The stories I found most destructive about this week’s “snatching defeat from the laws of victory” news on marriage equality in the US state of Maryland, were the ones from black Democrats nakedly doing the bidding of church interests. Here’s Del. Cheryl Glenn, an African-American Democrat from Baltimore: “The black churches have never asked us for anything, and they are asking us now, ‘Don’t do this.’” Honestly, the way they just traded their votes in after a few phones calls gives a bad name to even the worst ‘special interests’ and lobbyists.
If I was an African American legislator, or a legislator worried about families in particular, it is not same sex marriage I would be worried about. Try these other facts on for size about the disintegration of African American family structures … and notice how none of it is related to gays and lesbians.

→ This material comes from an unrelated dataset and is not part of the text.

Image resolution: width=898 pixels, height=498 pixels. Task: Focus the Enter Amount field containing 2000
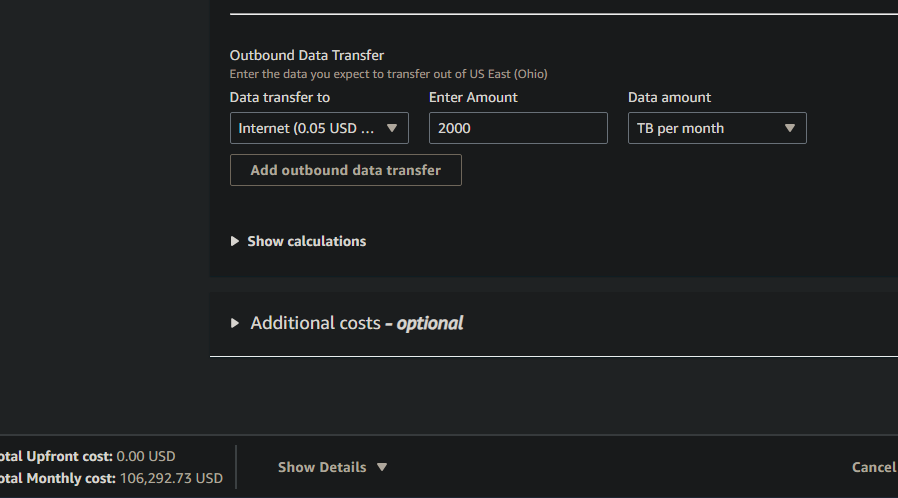pyautogui.click(x=518, y=128)
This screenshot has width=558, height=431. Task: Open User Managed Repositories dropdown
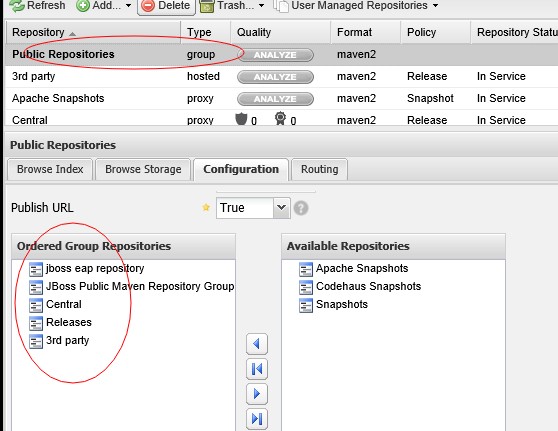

The Pew Research Center’s November 2010 report on marriage and family found:
- In 1960, the black marriage rate was 61 percent. By 2008, only 32 percent of blacks married.
-72 percent of black women giving birth were unmarried
- 52 percent of black children were being raised in single-parent homes, 38 percent with two-parents/partners and fully 10 percent with no parents.
As Colbert King (the African American commentator) rightly points out in the Washington Post, you can also mention the “depressing data on the high rate of black teen pregnancies, the large number of black children ordered into foster care because of neglect and abuse, the absence of fathers or the disproportionate number of black men behind bars.”
I am not trying to pin the blame on family breakdown on anyone in particular – but I am sure not buying the line that our community is a threat to family. Sometimes it seems like we are the only people who want to build one!